Reproduce everything from the line containing "You are a computer-use" down to the line containing "tap(441, 235)", both lines included, and omit the pictures.

→ **Exercise data**
(begin)
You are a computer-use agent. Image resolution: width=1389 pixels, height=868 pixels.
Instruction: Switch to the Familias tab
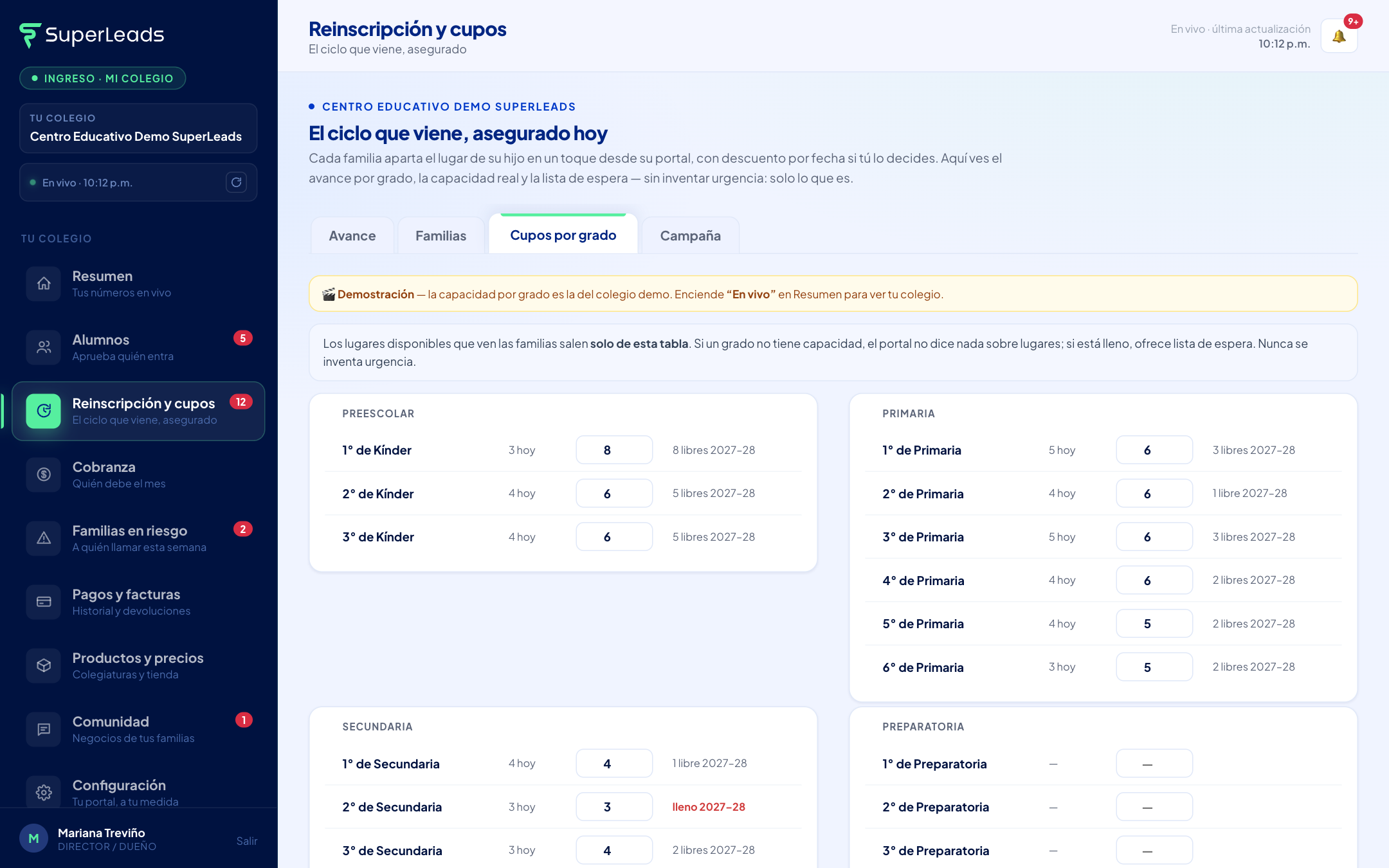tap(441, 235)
(end)
(begin)
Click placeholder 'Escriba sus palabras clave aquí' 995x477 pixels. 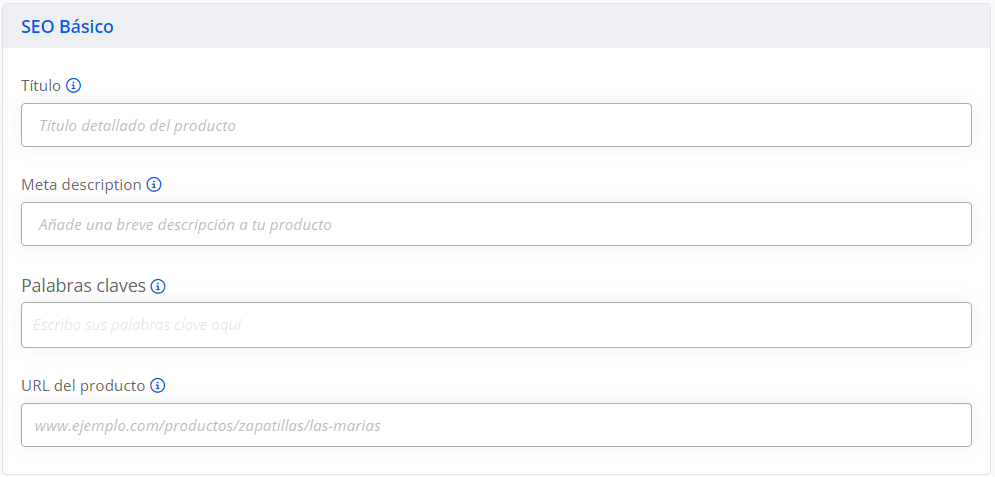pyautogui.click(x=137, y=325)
(end)
(begin)
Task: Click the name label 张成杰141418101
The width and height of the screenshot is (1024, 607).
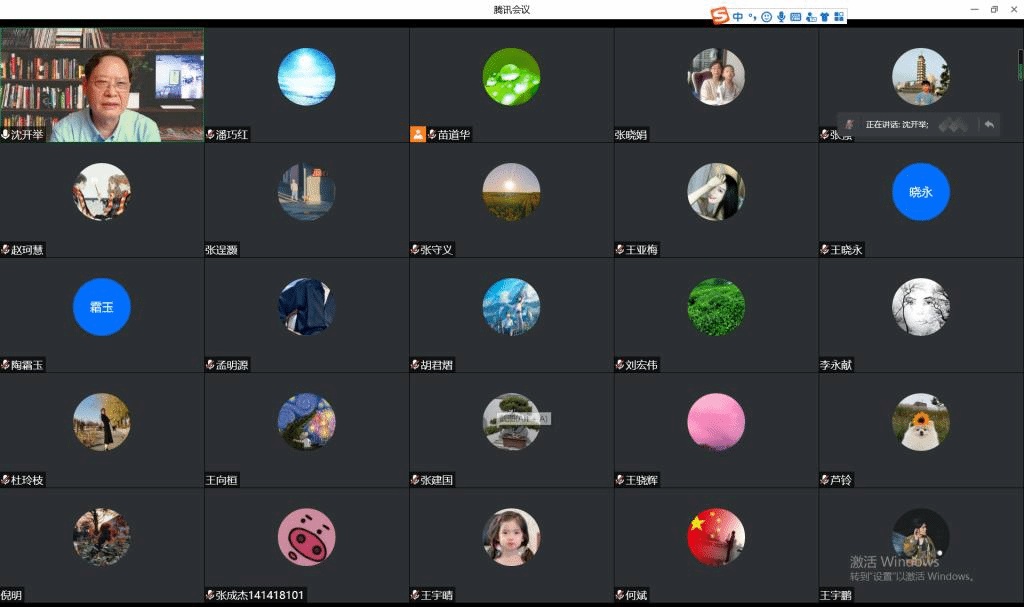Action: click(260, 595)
(end)
→ **Exercise solution**
You are a computer-use agent. Image resolution: width=1389 pixels, height=868 pixels.
Instruction: Switch to the Familias tab
tap(441, 235)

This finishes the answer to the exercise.